INSTRUCTIONS FOR THE TASK:
Looking at the listing below, retype exactly the lines starting at the one containing "The image size is (1509, 812)." and ending at the one containing "This screenshot has height=765, width=400.", both included, and nothing else.

EXTRACTED DATA:
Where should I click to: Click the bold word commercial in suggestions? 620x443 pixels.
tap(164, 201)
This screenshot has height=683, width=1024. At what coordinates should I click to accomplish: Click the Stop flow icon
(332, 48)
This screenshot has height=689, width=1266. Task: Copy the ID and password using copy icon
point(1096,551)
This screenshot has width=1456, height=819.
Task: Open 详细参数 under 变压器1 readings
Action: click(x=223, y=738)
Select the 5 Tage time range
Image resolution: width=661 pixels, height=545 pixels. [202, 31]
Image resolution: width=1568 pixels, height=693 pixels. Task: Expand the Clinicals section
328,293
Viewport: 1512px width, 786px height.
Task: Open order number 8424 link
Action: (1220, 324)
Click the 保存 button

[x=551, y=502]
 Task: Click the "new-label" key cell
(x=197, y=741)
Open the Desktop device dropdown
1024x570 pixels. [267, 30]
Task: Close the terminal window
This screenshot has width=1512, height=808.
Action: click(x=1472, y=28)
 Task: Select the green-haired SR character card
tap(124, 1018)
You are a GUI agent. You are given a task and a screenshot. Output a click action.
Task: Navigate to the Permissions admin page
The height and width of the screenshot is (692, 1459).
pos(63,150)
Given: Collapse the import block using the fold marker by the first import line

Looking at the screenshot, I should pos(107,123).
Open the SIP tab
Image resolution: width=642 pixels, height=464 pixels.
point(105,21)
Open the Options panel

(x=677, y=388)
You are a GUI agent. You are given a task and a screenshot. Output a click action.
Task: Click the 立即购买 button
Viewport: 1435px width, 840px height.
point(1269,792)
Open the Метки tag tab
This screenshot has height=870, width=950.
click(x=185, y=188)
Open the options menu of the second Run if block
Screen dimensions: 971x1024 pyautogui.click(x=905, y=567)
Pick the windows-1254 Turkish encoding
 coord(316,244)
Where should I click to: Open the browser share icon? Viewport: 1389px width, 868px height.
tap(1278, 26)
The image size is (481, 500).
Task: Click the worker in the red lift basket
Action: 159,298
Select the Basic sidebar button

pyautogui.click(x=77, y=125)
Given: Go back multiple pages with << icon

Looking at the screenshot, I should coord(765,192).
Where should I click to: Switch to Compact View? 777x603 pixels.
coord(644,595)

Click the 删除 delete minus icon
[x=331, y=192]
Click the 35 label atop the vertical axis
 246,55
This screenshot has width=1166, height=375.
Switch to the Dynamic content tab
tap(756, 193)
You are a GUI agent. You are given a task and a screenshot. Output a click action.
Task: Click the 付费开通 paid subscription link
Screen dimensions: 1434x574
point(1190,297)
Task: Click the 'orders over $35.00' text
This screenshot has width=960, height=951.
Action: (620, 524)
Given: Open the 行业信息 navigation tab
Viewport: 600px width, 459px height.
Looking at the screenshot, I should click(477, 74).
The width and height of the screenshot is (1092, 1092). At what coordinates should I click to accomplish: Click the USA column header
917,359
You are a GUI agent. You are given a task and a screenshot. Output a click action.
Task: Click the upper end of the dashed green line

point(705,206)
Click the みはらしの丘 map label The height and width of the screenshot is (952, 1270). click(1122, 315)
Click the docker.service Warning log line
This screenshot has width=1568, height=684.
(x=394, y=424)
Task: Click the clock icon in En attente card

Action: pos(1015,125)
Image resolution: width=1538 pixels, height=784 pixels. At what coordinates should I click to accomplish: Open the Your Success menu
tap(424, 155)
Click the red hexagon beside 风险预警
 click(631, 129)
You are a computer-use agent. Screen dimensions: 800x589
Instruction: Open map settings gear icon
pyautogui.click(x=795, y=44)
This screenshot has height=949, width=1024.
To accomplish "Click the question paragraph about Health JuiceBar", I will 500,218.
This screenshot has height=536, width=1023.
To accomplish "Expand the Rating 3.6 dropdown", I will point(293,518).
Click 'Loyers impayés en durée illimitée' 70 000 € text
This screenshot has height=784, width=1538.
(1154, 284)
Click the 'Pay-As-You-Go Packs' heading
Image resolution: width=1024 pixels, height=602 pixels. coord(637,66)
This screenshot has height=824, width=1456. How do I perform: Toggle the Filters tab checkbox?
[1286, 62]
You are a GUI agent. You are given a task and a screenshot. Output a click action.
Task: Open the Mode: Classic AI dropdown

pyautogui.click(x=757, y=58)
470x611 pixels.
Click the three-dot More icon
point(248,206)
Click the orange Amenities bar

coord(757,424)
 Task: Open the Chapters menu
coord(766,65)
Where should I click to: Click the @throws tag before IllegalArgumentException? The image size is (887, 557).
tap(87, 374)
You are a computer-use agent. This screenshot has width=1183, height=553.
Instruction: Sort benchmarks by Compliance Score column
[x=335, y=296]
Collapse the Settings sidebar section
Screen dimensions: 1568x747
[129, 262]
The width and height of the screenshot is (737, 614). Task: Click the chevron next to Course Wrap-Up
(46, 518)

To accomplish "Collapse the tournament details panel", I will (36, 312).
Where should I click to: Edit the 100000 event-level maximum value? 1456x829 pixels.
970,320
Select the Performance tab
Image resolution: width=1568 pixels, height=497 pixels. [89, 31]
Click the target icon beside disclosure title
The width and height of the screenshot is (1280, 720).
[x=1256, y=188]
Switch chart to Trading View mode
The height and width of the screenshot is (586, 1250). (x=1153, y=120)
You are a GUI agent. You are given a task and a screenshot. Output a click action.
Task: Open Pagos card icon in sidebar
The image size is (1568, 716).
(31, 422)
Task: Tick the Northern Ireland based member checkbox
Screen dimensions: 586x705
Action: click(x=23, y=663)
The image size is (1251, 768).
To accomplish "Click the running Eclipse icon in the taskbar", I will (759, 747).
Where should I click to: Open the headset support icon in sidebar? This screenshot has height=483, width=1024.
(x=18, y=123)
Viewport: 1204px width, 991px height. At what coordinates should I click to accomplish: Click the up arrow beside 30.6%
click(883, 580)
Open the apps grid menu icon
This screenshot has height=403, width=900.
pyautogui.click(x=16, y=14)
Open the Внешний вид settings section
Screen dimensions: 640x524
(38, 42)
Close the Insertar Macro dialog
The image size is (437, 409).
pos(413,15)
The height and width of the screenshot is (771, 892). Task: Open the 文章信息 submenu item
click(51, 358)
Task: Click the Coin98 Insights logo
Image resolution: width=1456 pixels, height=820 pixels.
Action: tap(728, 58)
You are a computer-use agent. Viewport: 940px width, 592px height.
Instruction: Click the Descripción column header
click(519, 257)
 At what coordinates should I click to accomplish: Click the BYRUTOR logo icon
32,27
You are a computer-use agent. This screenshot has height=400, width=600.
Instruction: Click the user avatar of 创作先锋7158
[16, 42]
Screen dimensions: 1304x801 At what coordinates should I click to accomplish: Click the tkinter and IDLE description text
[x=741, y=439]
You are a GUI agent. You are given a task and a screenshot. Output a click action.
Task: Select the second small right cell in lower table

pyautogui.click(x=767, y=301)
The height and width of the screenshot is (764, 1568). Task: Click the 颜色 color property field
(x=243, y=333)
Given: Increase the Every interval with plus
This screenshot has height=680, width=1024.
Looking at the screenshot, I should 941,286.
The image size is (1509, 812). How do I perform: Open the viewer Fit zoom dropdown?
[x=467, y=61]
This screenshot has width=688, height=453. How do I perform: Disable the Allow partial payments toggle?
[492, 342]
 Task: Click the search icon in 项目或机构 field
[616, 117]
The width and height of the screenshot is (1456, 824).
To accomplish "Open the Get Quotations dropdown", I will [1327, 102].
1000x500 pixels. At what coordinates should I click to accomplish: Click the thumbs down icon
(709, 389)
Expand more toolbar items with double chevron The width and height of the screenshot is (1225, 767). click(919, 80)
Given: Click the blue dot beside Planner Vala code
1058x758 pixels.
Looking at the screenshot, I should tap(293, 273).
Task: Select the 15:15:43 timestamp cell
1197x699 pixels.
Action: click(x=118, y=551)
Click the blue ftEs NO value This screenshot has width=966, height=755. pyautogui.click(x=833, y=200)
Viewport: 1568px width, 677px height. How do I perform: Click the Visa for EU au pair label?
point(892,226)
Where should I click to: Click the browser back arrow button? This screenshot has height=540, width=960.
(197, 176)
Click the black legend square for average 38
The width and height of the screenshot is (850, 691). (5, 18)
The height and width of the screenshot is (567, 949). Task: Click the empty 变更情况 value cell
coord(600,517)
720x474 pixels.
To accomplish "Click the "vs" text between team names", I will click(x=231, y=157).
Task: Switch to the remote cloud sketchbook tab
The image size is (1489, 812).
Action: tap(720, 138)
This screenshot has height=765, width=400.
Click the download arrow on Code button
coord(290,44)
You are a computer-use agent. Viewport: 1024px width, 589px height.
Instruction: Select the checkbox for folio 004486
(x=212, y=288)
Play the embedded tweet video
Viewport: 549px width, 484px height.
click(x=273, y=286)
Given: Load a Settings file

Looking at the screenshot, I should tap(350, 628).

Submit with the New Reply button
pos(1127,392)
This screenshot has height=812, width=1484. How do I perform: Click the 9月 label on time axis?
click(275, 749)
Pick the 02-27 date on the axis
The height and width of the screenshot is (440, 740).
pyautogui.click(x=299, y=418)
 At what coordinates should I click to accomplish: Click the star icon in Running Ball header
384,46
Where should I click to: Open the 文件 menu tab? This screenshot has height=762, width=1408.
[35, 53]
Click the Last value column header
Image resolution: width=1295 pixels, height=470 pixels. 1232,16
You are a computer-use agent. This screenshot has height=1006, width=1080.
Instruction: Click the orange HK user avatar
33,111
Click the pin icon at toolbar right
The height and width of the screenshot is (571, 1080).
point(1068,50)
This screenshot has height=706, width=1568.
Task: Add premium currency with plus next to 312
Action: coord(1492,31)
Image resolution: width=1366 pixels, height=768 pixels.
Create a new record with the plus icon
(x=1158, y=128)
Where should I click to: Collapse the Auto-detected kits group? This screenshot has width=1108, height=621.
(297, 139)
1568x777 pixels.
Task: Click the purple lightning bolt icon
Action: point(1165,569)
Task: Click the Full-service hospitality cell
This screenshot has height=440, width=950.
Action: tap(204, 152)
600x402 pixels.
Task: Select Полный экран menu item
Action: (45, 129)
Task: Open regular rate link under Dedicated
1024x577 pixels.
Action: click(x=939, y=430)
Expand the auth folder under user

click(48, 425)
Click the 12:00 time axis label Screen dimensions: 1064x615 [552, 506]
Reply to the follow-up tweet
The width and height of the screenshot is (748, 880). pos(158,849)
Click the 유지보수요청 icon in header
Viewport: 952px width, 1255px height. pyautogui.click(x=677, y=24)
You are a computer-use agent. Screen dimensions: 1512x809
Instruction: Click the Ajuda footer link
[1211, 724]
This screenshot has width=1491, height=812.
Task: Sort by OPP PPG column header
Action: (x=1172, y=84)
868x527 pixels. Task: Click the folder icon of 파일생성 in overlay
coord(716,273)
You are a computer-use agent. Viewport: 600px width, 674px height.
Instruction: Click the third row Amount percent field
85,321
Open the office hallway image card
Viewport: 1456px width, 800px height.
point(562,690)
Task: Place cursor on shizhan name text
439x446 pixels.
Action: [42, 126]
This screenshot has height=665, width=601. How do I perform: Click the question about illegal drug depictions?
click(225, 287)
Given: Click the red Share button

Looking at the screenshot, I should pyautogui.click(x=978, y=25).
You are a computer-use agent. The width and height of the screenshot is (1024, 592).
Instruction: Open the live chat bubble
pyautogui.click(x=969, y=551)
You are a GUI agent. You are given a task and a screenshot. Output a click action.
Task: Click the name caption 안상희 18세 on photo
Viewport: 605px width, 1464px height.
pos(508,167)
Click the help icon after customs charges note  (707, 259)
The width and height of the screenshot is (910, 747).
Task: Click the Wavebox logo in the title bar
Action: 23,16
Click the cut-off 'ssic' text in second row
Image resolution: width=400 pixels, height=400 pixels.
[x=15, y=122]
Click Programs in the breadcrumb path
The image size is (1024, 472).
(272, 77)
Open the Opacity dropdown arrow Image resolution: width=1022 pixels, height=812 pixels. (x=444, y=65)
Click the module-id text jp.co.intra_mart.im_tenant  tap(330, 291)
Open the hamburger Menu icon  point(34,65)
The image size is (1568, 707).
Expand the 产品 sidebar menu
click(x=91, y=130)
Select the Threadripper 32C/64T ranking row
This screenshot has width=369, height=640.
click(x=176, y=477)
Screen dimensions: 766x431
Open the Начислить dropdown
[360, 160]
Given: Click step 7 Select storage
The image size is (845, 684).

ANSWER BOX:
The image size is (1509, 812). How do I perform: Open the viewer Fit zoom dropdown?
[x=467, y=61]
This screenshot has width=688, height=453. How do I perform: Disable the Allow partial payments toggle?
[492, 342]
 Task: Click the search icon in 项目或机构 field
[616, 117]
The width and height of the screenshot is (1456, 824).
To accomplish "Open the Get Quotations dropdown", I will [1327, 102].
1000x500 pixels. At what coordinates should I click to accomplish: Click the thumbs down icon
(709, 389)
Expand more toolbar items with double chevron The width and height of the screenshot is (1225, 767). click(919, 80)
Given: Click the blue dot beside Planner Vala code
1058x758 pixels.
Looking at the screenshot, I should tap(293, 273).
Task: Select the 15:15:43 timestamp cell
1197x699 pixels.
Action: click(x=118, y=551)
Click the blue ftEs NO value This screenshot has width=966, height=755. pyautogui.click(x=833, y=200)
Viewport: 1568px width, 677px height. How do I perform: Click the Visa for EU au pair label?
point(892,226)
Where should I click to: Click the browser back arrow button? This screenshot has height=540, width=960.
(197, 176)
Click the black legend square for average 38
The width and height of the screenshot is (850, 691). (5, 18)
The height and width of the screenshot is (567, 949). Task: Click the empty 变更情况 value cell
coord(600,517)
720x474 pixels.
To accomplish "Click the "vs" text between team names", I will click(x=231, y=157).
Task: Switch to the remote cloud sketchbook tab
The image size is (1489, 812).
Action: tap(720, 138)
This screenshot has height=765, width=400.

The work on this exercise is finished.